Danny Rubenstein told National Public Radio listeners in October 2000 that Jews do not value the land of Israel the way Arabs do, since Jews are urban dwellers. He blamed Israel for not having dismantled "even one settlement since the Oslo agreement" - as though Oslo had stipulated such measures.
Rubenstein is the same journalist who reported as fact, and without including the IDF's vehement refutation of the lie, that Israel was using poison gas against Palestinians (Ha'aretz February 15, 2001).
Doron Rosenblum, another favorite with the American mainstream media, often provides ridicule of Israeli leaders. An Associated Press story quoted a December 2000 Rosenblum observation that prominent Israeli figures Ariel Sharon, Shimon Peres, Ehud Barak and Benjamin Netanyahu are, "a bunch of junk satellites that continue to orbit the earth even after their mission is over - an eternal beehive of has-beens
Akiva Eldar too, despite a record of factual sloppiness and twisted interpretation, is often cited. A May 23, 2001 New York Times story quoted him declaring that Ariel Sharon's "shelling of Jibril Rajoub's house removes any remaining doubts. Ariel Sharon has decided to turn the Palestinian Authority into the enemy." Thus eight months into an unprecedented mini-war launched by Arafat's PA, Eldar points the finger at Sharon.

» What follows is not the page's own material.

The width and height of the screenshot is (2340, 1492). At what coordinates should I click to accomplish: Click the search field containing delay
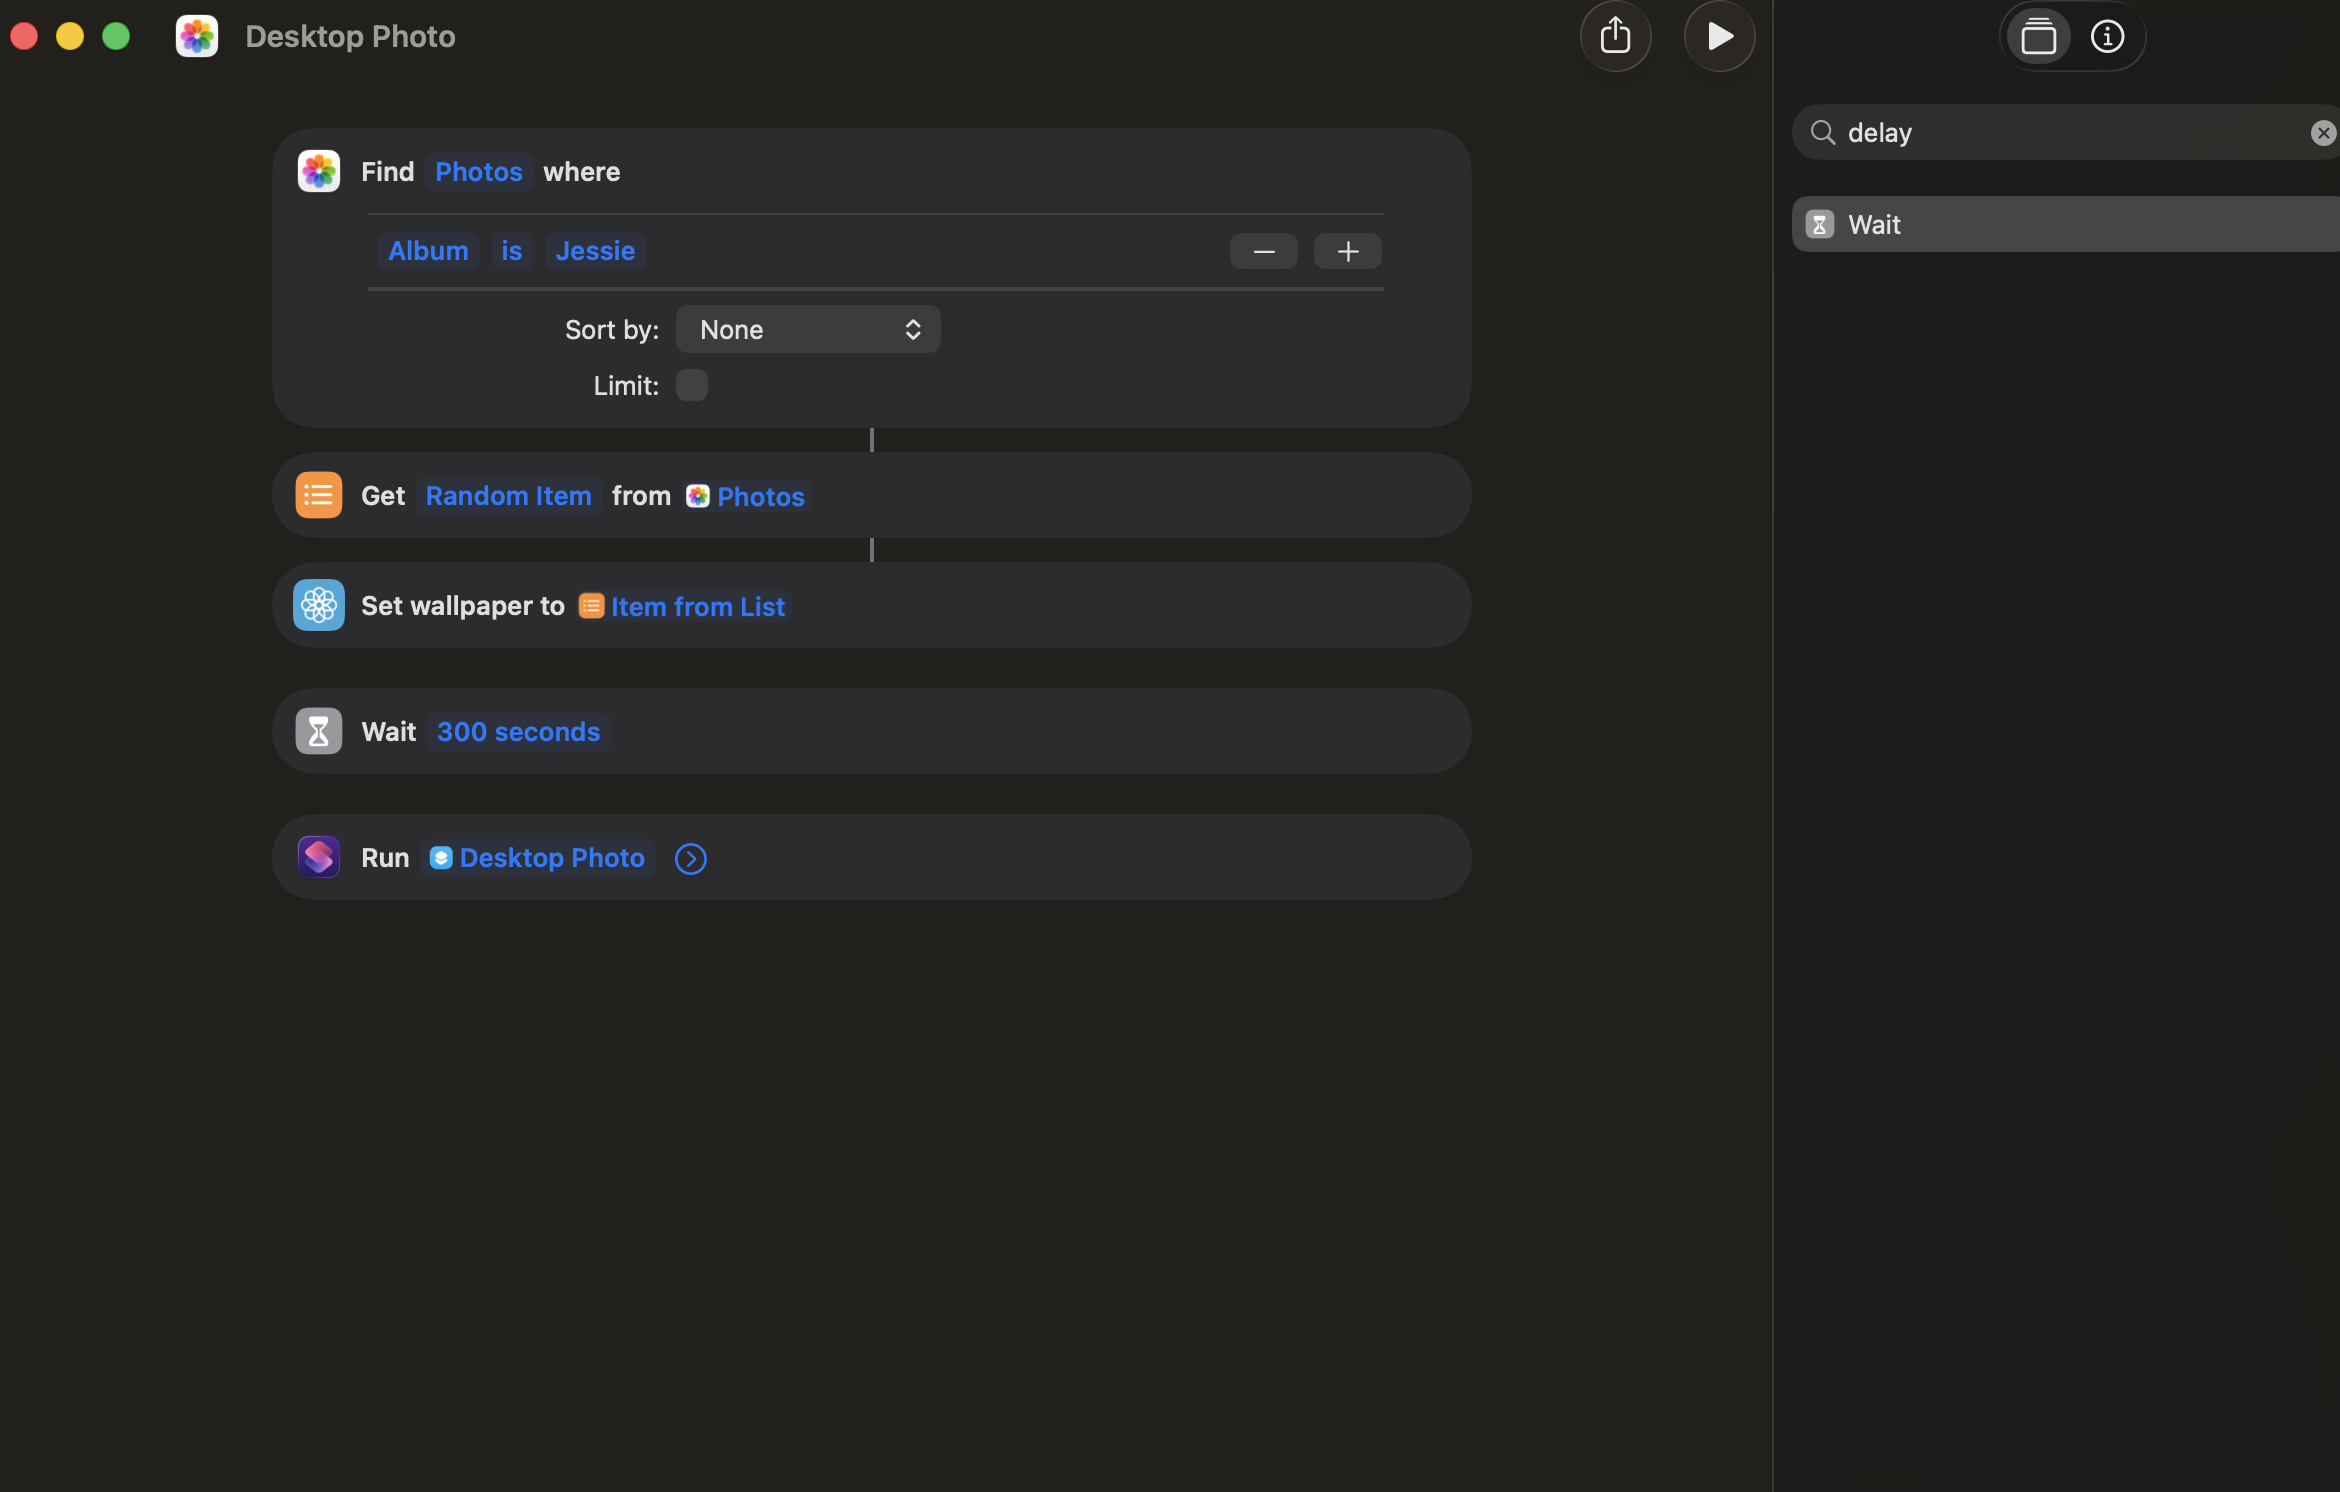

Like many of his colleagues, Eldar joins the outside world continuously in wagging his finger at the Jews. A Washington Post story (July 21, 2000) quoted him saying that Israeli public opinion against the division of Jerusalem is indicative that, "there is something about Jerusalem that addles the brain."
Another Israeli journalist based at a different newspaper, Yediot Ahronot's Nahum Barnea, wrote in November 2000 in a publication of The Israel Democracy Institute that there are Israeli reporters who do not pass the "lynch test." These are journalists who could not bring themselves to criticize the Palestinians even when two Israelis were savagely murdered by a Palestinian mob in Ramallah. Which journalists? Gideon Levy, Amira Hass and Akiva Eldar of Ha'aretz. Barnea wrote: "And then the lynch test came, and before it the test of the shooting and fire bombs of the Tanzim fighters, and before it the test of the violations of the Oslo Agreement by Arafat, and it turns out that the support of some of the prominent reporters [for Palestinian positions] is absolute. ...They have a mission."
The ultimate political effects of prestigious Israeli media disseminating continuous and often inflammatory anti-Israel misinformation in English in the era of the Internet should not be underestimated.